Memproses jamaah yang tersesat dan tidak mengetahui lokasi pemondokannya di bawah terik matahari akan berisiko lebih banyak jamaah yang tumbang karena dehidrasi dan kelelahan.

Akibatnya hingga Jumat sore, puluhan jamaah masih antre untuk diantar ke pemondokannya masing-masing oleh para petugas di kantor.

"Hotel saya di tepi jalan. Ada tulisannya Balikpapan," kata seorang kakek berulang kali setiap ditanya petugas.

Jangankan nama hotelnya kakek yang berusia lebih kurang 70 tahun itu pun tak ingat lagi kapan ia tiba di Mekkah. Untungnya di lengannya yang keriput masih tersemat gelang identitas yang menunjukkan bahwa ia diberangkatkan melalui kelompok terbang 19 embarkasi Balikpapan.

Demensia dan Orientasi
Demensia merupakan istilah yang digunakan untuk menjelaskan penurunan fungsional yang seringkali disebabkan oleh kelainan yang terjadi pada otak yang ditandai dengan gejala-gejala yang mana mengakibatkan perubahan cara berpikir dan berinteraksi dengan orang lain.

Sering kali, demensia memengaruhi memori jangka pendek, pikiran, kemampuan berbicara dan kemampuan motorik.

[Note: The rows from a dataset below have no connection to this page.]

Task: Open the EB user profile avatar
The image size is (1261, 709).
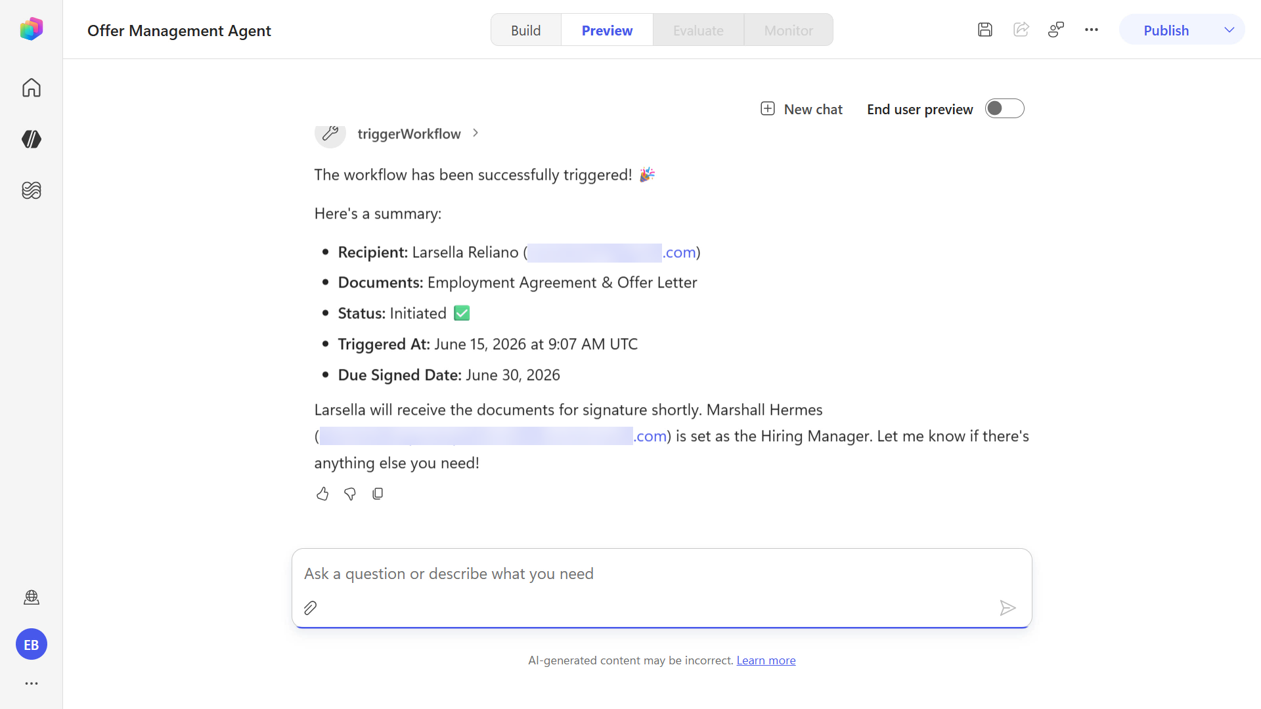Action: (32, 645)
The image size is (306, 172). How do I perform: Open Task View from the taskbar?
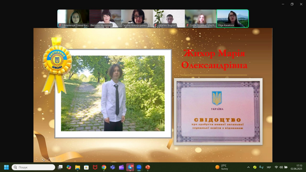[60, 167]
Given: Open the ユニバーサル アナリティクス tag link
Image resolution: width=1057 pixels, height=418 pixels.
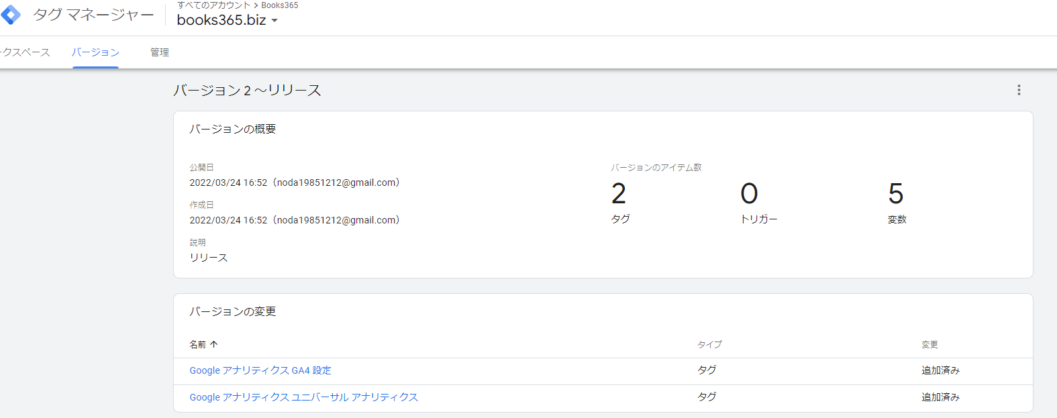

Menurut dr Ika Nurfarida yang bertanggung jawab pada penanganan gangguan jiwa Klinik Kesehatan Haji Indonesia (KKHI) Mekkah, demensia dapat juga muncul karena dehidrasi parah.

"Dehidrasi dapat memicu disorientasi waktu dan ruang. Oleh karena itu penanganan pertama kami adalah memberi minum pasien dan menurunkan suhu tubuh," katanya.

Peningkatan suhu tubuh menurut dia juga dapat memicu peningkatan tekanan darah pada jamaah lanjut usia.

Menurut dia, jamaah demensia biasanya telah memiliki faktor gejala di tanah air tapi kemudian muncul atau diperparah karena faktor stress dan kelelahan.

Namun hal itu tidak terjadi pada Andi Bahar (60). Pria paruh baya asal Palembang yang ditemui sedang duduk sendirian di salah satu sudut pintu Marwa Masjidil Haram itu tampak nyaman menanti datangnya shalat Magrib dan Isya. Tidak ada rona gelisah atau kebingungan di wajahnya. Ia bahkan tampak tertib mematuhi anjuran petugas untuk selalu memakai masker.

Andi yang tinggal di Hotel Al Faisal (710), kawasan Raudhah itu mengaku punya tips agar tidak tersesat di Masjidil Haram.

"Yang saya lakukan saat pertama kali datang ke sini adalah, pergi kelilng, melihat situasi dan kondisi, jalan di mana dan pintu di mana. Itu yang perlu kita ketahui terlebih dahulu sehingga ketika lepas dari teman kita tahu jalan. Tidak terlalu bingung," katanya.

Andi menyadari kondisi fisiknya sudah tidak memungkinkan baginya untuk selalu seiring dengan rombongannya apalagi jika kondisi semakin padat.

Dengan memahami situasi dan kondisi Masjidil Haram, ia mengaku lebih tenang saat ibadah, tidak perlu harus selalu bergegas mengejar rombongannya. Namun sayangnya tidak semua jamaah mandiri seperti Andi Bahar yang sangat menyadari kondisi fisiknya sehingga melakukan antisipasi khusus. Banyak jamaah datang dengan gelang merah yang mengindikasikan resiko tinggi penyakit bawaan. Banyak juga yang diburu target untuk untuk mengejar keutamaan ibadah. Kelelahan dan suhu tinggi pun menjadi perpaduan yang berbahaya untuk munculnya demensia.